Entró en la casa. Vio cómo Diego había echado agua al balde y estaba lavándose la cara. Era el único hijo que tenía. Quiso estudiar en la capital, pero las faltas de cuartos se lo impidieron. Era algo que tenían clavado dentro. Su madre les había dejado hacía ya algunos años. Siempre fue mujer floja de salud. Ya de moza, cuando andaban ennoviados, el padre de ella se lo decía: «Cuida a esta hija mía, Genaro, que débil me salió la chica. Ya desde niña andaba con males cada dos por tres. Pensé que de moza cambiaría, pero ahí la tienes...».
Sin embargo, Diego no salió a su madre. El chaval era alto y fuerte. Buena planta tenía el chico. Pero los ojos sí eran los de su madre, aquella mirada dulce y tierna, que sin saber cómo te llegaba hasta el alma y te hacía sentir un ser pequeño cuando te miraba.
Pero reconocía que tenía su orgullo. Su madre siempre se lo decía: «Tienes el mismo orgullo que tu padre; ten cuidado, Diego, que si acaba en soberbia, eso no es bueno, hijo», y acariciaba su rostro dándole un beso en la mejilla.
Sin embargo, él no había sido besucón.
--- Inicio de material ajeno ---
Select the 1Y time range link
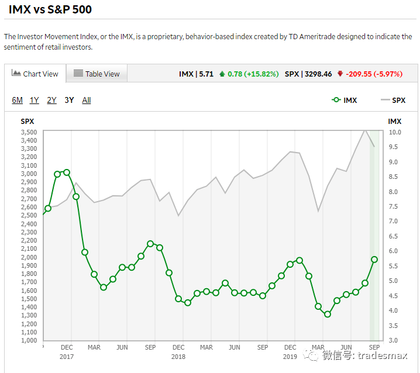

Total... ¿para qué? Para besos y carantoñas ya tenía a su madre. Había que ser fuerte para trabajar en el campo. Era todo lo que tenía, las tierras y las vacas. Todo vino de su padre, y antes del padre de su padre y así hasta Dios sabe cuándo...
Diego se volvió y observó a su padre mientras cogía la toalla y se secaba con ella.
—Buenos días, padre.
—Buenos días, Diego. —Casi siempre le había llamado así, ni siquiera él recordaba si en alguna ocasión le había llamado hijo.
—Pablillo ya se llevó las vacas al monte, aunque no sé el día que tendrá el chaval porque en la cima se ve una niebla fea.
—Seguro que se apañará. No es la primera vez que le llueve en el monte.
Apenas hablaban más que lo relativo a lo cotidiano del día. Desde que murió su madre era como si el frío hubiera anidado en aquella casa helando la calidez humana.